*** PROVIDED INFORMATION ***

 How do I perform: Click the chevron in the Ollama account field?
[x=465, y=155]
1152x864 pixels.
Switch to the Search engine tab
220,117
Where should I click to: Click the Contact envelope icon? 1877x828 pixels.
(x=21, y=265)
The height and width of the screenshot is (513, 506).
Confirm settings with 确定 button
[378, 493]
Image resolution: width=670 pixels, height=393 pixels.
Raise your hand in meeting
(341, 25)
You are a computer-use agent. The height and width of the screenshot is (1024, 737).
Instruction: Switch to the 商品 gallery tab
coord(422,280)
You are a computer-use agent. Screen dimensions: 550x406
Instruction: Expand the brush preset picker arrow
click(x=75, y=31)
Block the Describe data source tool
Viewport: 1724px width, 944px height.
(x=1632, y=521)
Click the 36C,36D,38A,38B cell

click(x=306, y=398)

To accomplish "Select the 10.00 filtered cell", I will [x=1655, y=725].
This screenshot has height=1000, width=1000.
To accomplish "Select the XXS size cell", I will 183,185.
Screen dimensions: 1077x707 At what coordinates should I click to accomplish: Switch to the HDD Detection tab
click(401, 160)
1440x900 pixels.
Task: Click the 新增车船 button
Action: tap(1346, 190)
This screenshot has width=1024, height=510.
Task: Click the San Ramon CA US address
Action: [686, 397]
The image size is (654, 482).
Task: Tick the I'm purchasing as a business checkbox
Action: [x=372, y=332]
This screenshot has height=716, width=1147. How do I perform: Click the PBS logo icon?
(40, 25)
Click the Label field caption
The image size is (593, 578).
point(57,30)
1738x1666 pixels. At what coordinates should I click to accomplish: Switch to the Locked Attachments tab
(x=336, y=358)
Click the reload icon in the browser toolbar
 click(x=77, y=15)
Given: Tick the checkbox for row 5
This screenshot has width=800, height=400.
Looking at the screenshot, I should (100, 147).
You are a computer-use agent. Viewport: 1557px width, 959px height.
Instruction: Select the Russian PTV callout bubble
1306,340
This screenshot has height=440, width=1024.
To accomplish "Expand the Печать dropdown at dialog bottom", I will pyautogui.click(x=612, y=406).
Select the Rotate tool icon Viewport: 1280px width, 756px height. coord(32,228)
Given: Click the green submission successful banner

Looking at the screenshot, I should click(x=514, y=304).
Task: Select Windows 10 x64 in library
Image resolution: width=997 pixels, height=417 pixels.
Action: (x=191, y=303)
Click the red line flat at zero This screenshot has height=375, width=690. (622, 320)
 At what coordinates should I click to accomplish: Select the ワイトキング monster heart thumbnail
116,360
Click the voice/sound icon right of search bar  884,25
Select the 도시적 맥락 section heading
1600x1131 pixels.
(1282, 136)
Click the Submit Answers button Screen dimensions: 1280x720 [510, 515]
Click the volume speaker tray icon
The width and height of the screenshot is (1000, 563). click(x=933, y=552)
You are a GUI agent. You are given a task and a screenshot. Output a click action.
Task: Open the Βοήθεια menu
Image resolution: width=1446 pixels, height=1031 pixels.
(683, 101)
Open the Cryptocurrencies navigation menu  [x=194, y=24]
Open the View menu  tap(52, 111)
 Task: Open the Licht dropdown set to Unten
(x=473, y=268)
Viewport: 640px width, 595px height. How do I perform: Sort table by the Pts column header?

*** End of PROVIDED INFORMATION ***

*EXERCISE GOAL*.
Taking the line with "Click the Submit" as the start and the last line of the data above as the end, write out those two lines and every line between them exactly, and only those.

*WRITTEN SOLUTION*.
Click the Submit Answers button Screen dimensions: 1280x720 [510, 515]
Click the volume speaker tray icon
The width and height of the screenshot is (1000, 563). click(x=933, y=552)
You are a GUI agent. You are given a task and a screenshot. Output a click action.
Task: Open the Βοήθεια menu
Image resolution: width=1446 pixels, height=1031 pixels.
(683, 101)
Open the Cryptocurrencies navigation menu  [x=194, y=24]
Open the View menu  tap(52, 111)
 Task: Open the Licht dropdown set to Unten
(x=473, y=268)
Viewport: 640px width, 595px height. How do I perform: Sort table by the Pts column header?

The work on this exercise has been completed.